Maureen Smilkstein: Another look at dogs off leash
I have lived here 38 years and owned and hiked my dogs off leash daily without problems during that time.
While I recognize there are irresponsible dog owners, most of us are not.
I think the real problem lies with the increasing numbers of trail users and the attitude of self-interest by certain users. There are 2,500 acres of open space managed by the city and over 150 miles of trails. I think we already have the space and quality trails to accommodate all users including dogs off leash.
I fully support enforcing leash laws, i.e. dogs at large, failure to pick up, core trail and city/residential areas.
Here are a few suggestions:
• Leash dogs from car to first 100 feet of trailhead to open space.
• Blackmere and trails west to pond are leash free.
• Education of all user groups concerning safety, sharing and proper use of trails.
• De-emphasize dog park development. It is clear that this is a low priority with the city and presents many logistical and expensive challenges. Concentrate on improving what we have.
• Realize that most dog owners want to use our open space to exercise with our dogs, not “play” with them. Big difference. We “play” at home, in our yards and in our dog park.
• Dog enforcement officers need to show more common sense and courtesy. We are not criminals. Protect and serve, not punish and profit.

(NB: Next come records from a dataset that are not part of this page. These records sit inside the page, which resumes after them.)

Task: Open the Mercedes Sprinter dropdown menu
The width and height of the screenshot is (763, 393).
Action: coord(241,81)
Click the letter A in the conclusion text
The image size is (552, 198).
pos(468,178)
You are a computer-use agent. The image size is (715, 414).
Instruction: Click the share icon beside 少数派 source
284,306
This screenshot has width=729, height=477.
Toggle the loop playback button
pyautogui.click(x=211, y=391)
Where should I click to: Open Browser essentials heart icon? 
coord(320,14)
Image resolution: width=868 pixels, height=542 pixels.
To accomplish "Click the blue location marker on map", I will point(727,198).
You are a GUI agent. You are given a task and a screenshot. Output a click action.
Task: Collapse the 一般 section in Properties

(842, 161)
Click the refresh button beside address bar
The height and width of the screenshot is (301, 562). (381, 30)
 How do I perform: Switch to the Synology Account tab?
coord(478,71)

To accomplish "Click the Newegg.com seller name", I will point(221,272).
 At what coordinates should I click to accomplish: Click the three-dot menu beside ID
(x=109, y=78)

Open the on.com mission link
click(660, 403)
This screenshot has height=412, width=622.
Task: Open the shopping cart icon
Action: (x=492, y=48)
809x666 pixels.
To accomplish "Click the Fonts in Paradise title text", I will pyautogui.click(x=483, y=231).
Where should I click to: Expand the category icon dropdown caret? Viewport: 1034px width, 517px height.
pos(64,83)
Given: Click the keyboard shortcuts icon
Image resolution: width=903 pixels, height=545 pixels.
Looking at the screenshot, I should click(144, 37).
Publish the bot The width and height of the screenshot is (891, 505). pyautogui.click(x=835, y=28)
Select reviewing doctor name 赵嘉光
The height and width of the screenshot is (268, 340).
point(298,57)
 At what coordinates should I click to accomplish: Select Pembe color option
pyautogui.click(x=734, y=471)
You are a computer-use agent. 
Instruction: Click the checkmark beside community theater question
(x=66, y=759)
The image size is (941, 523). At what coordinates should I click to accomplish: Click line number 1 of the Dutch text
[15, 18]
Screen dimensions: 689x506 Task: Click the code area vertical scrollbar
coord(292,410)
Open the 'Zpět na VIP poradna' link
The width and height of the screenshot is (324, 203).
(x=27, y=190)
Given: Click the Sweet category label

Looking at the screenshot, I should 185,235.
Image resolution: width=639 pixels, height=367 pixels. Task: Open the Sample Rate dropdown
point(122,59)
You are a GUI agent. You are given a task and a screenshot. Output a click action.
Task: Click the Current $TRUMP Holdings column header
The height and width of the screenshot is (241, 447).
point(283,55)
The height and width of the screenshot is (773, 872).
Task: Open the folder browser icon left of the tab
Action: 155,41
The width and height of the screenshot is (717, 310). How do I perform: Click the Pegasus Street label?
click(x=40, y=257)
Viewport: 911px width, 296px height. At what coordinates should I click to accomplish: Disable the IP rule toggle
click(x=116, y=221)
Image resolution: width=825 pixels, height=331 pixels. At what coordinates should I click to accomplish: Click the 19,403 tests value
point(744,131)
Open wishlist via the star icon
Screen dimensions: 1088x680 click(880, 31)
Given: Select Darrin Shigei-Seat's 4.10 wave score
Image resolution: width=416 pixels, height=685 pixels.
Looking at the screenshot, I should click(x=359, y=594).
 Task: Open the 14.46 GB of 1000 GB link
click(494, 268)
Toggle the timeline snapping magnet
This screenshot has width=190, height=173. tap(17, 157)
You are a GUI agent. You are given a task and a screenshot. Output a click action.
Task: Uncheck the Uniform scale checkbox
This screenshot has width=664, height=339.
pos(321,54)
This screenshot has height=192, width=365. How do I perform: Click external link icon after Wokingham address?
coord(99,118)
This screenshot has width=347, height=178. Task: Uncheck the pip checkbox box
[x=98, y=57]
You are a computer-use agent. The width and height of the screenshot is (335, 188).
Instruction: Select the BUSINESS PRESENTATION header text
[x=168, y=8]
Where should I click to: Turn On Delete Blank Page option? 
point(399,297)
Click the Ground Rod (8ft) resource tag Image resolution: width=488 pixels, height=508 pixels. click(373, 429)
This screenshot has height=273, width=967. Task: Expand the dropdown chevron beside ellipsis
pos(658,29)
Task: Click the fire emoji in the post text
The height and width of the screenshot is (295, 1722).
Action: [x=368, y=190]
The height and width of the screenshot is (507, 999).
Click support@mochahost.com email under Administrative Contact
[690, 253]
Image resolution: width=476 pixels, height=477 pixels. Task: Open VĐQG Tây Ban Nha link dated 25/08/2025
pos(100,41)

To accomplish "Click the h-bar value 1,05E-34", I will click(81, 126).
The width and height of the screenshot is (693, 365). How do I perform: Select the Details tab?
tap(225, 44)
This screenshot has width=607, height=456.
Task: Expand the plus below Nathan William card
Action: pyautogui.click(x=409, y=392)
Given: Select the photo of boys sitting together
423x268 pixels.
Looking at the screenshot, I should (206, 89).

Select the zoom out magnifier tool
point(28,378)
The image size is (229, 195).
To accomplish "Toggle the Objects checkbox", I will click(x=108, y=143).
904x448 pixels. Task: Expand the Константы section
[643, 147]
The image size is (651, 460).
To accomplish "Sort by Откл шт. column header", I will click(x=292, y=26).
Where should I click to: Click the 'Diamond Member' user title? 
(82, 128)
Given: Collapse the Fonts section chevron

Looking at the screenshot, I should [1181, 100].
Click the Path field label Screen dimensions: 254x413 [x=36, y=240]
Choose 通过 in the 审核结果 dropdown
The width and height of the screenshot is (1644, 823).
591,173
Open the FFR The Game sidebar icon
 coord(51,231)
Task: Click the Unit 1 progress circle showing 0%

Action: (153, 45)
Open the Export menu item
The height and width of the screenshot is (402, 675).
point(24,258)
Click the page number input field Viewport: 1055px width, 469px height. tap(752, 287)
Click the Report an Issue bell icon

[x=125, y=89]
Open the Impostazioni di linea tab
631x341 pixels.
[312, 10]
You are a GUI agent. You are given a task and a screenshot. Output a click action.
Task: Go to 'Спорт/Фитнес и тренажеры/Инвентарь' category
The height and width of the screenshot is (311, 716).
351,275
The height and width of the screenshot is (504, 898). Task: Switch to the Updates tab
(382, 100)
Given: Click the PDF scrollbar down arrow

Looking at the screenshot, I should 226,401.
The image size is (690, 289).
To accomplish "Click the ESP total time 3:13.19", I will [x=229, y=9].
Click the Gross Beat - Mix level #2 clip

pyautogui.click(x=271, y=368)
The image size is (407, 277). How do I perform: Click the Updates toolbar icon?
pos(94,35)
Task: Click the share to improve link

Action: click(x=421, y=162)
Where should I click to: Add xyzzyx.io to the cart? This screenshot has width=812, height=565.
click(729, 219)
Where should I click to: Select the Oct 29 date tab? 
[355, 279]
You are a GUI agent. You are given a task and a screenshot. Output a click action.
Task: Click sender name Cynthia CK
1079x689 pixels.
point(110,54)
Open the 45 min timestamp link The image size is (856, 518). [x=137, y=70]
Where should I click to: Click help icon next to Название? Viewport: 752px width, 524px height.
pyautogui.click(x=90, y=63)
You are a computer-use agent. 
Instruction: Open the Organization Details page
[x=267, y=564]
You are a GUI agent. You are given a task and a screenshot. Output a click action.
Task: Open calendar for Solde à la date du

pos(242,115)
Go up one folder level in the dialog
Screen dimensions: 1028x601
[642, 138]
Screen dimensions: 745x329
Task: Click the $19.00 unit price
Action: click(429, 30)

• Pet tourism is a major industry. A quick Google search shows 56 percent of Americans travel with pets, we spend $60 billion yearly on our pets and this amount is increasing yearly. Sixty-three percent of us consider our pets to be family members. These are serious figures to consider for our city’s marketing department.
• Perhaps consideration of the economic impact of pet tourism may lead to the revision of our current leash laws and the ability to reclaim the title “Dog Town USA.”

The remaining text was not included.